More pressingly, the numbers of the poor and disadvantaged in our midst indicate that something is seriously wrong with the mechanisms of economic management that have allowed these socio-economic imbalances to grow to their current state.

A major sticking point is the basis for the Economic Planning Unit to report that the incidence of poverty had declined to 3.8% of households in 2009, according to the current available data, down from 49.7% in 1970.

This is based on a poverty income line (PIL) of RM800 for the country or RM763 for Peninsular Malaysia.

This figure has been criticised as unrealistic by many opinion leaders, notably social activist Jayanath Appudurai and prominent economists, including Tan Sri Ramon Navaratnam and Dr Lim Teck Ghee.

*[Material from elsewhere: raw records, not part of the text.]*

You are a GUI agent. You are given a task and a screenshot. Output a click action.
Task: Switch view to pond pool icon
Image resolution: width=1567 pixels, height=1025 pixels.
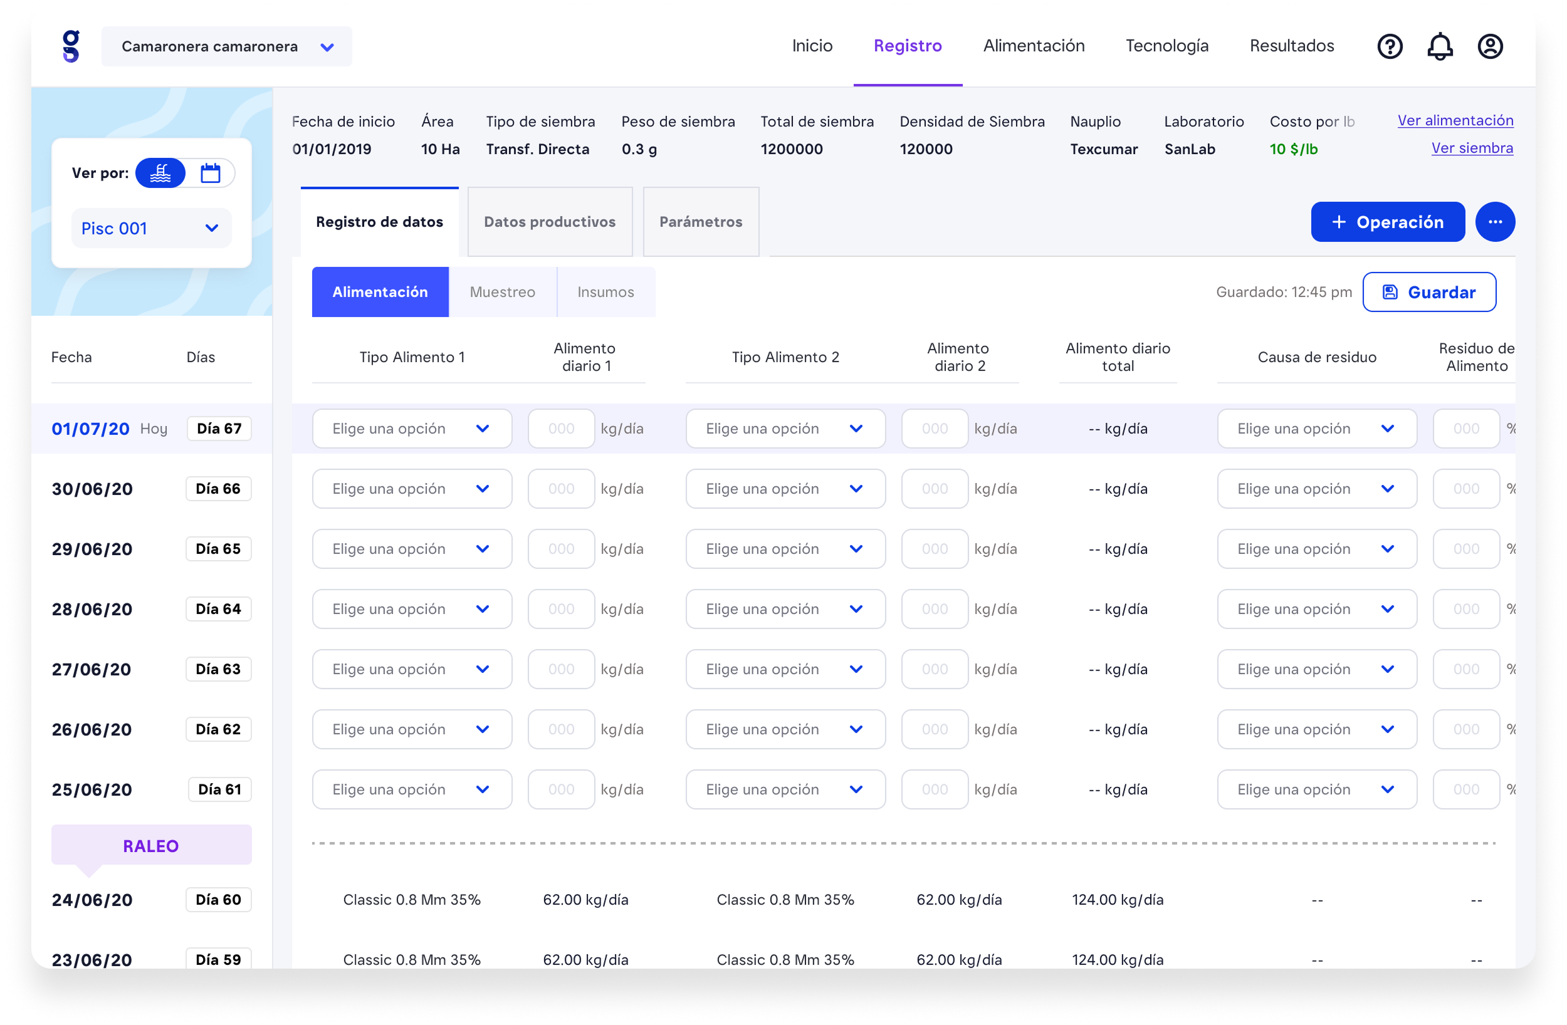161,173
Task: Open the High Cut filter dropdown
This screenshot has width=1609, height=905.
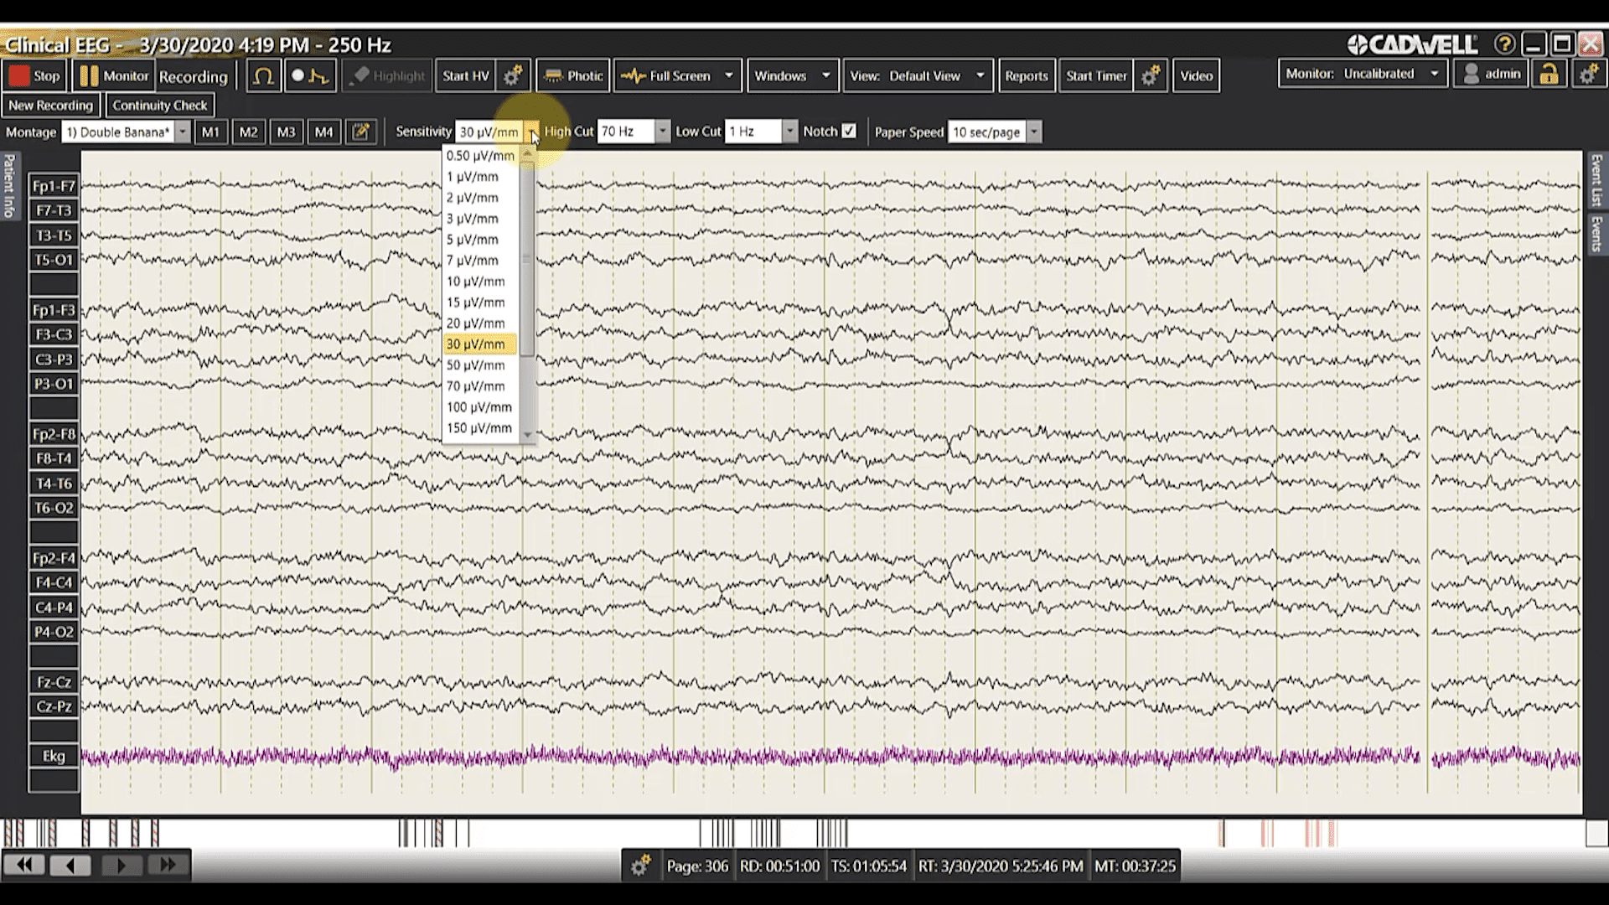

As Jayanath points out, the poverty income level is an income that is necessary for a household to meet its nutritional needs and other basic necessities like clothing, rent, fuel and utilities, transport and communications, medical expenses, education and recreation.

For an average household of 4.4 persons, the RM763 used as the PIL works out to RM5.80 per person per day — clearly an impossible feat even in a rural environment. Consequently, the calls to address the growing issue of poverty and income disparity are becoming increasingly frequent. This month alone, at least two significant initiatives have surfaced.

In mid-August, the Centre for Public Policy Studies, which Navaratnam heads, called for a new ministry or agency to be established that would address the concerns of the bottom 40% of households.

He noted that the rising inequalities in society, deprivation, sense of hopelessness in the face of inflation and crime are negatively impacting the low income group, especially the urban poor living in low-cost, high-rise flats in urban centres.

Almost in tandem, two civil society groups presented a Draft Social Inclusion Act (SIA 2012) “that offers our society probably the most durable passage out of abject poverty and marginalisation”.

In their media statement, the Saya Anak Bangsa Malaysia group, represented by Jayanath, and the National Human Rights Society (Hakam), represented by lawyer Malik Imtiaz Sarwar, pointed out that 42 years after the Rukunegara was adopted, the vision of achieving a just, equitable and inclusive society enshrined in the charter has yet to be achieved.

Malik said the underprivileged are trapped in an inter-generational cycle of poverty and inequality that require long-term solutions, while Jayanath pointed out that the bottom 40% of households have an average monthly income of RM1,529 compared with RM10,208 earned by the top 20%.

Complicating the picture is the entrenched race-based political culture, which affects all aspects of the people’s lives.

To break free of the politics of ethnicity that the country is trapped in, the draft Act proposes the establishment of a Social Inclusion Commission directly answerable to Parliament and given the mandate to oversee all matters related to poverty reduction, affirmative action and social inclusiveness.

Another dimension of the divide between the haves and have-nots in Malaysia is the relative under-development of Sabah and Sarawak despite being rich in resources. A World Bank study in late 2010 hit home the point that Sabah is the poorest state in the country, with Sarawak not far behind. This situation is proving to be a cause for growing disaffection against Putrajaya and cannot be disregarded as a cause of future tension within the federation.

As we celebrate Merdeka Day, it is worth reflecting that the complicated issues arising from the income disparities among the population point to the need for a fresh approach to the delivery of economic justice to its disadvantaged groups.

However, given the political challenges facing the government with the coming general election, it may be rather difficult for its leaders to focus their minds on this burning issue.

R B Bhattacharjee is associate editor at The Edge.